Brexit Perplexity, or A-Voiding the Issue

Brexit has exposed the void where national democratic politics should be. And the void leaves an awkward silence in public life, the collective interests of citizens are left unformed and unvoiced due to the lack of adequate representative institutions. Commentators, rather than face up to the void, have been trying to fill the silence with speculation about what voters might really want from their Brexit vote:

  • More state spending

‘the UK voted to leave the EU essentially to become more European – to have more spending on public services’
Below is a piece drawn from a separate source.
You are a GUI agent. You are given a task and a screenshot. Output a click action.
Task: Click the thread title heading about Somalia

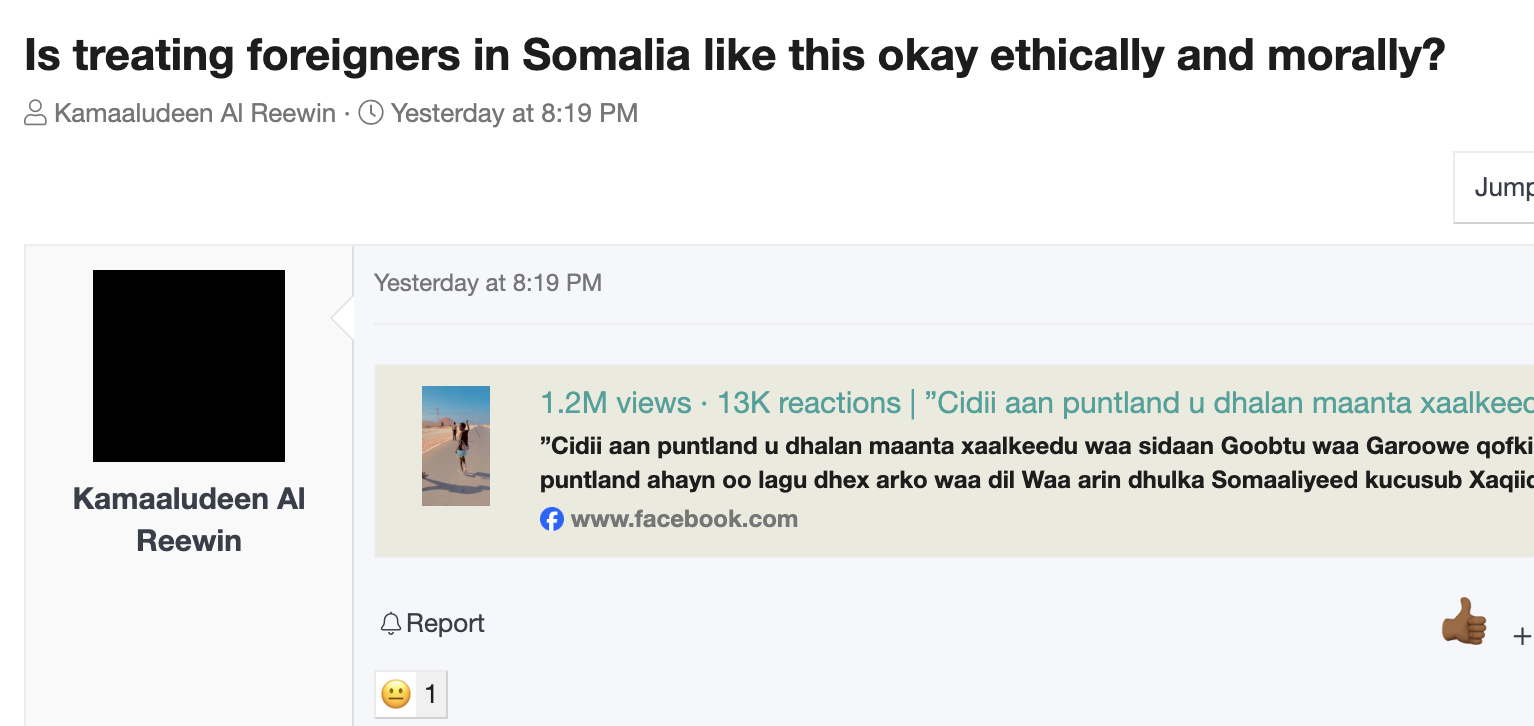pos(735,55)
Stephen Bush, Financial Times
  • Anti-capitalist culture war

‘Brexit was a vote against this progressive culture of capitalism, with its moral detachment and disrespect for the traditional and the parochial.’

Jonathan Rutherford, Compact
  • Pro-capitalist culture war

‘The appeal of issues like Brexit, gender and conspiracy is that they elevate cultural divisions over economic ones, while the influence of millionaires and billionaires over our politics is relegated from the conversation.’

Samuel Earle, The Guardian

Quiz: EUtopia or Brexit Britain?

It should be no challenge at all to spot which of these recent news items are from EU member-states and which are from the rainy fascist island of Brexit Britain, given the much-touted night-and-day difference between life inside and outside the EU:

  • A report found people of African descent reporting increased experience of racial discrimination since 2016. (Answer)
  • Asylum seekers’ access to benefits is to be restricted to ‘reduce the attractiveness of the welfare state’. (Answer
  • The economy failed to grow in the third quarter of 2023. (Answer)
  • The economy shrank in the third quarter of 2023. (Answer)
  • A politician from the country’s second-most-popular political party was arrested for possession of Nazi material. (Answer)

News from EUtopia

  • Italy: Prime Minister Georgia Meloni struck a deal with former (short-lived) Italian colony Albania to host ‘centres’ for ‘processing’ thousands of migrants. Meloni hailed it as ‘a truly European agreement’.
  • Netherlands: Prime Minister Mark Rutte has hopes of becoming NATO Secretary General following the collapse of his government at home. International institutions continue to play their important role as a welfare safety net for failed national politicians as the EU-NATO doom loop rolls on.
  • Poland: Donald Tusk is hoping to make a transition back to national elected office after a leading role at the EU, as the recent election results in Poland offer him a chance to form a new coalition government. When it comes to national democracy, however, Tusk’s heart does not seem quite in it: he quickly jetted off to Brussels hoping to gather support and funds from EU bigwigs to pressure Poland’s institutions into appointing him prime minister.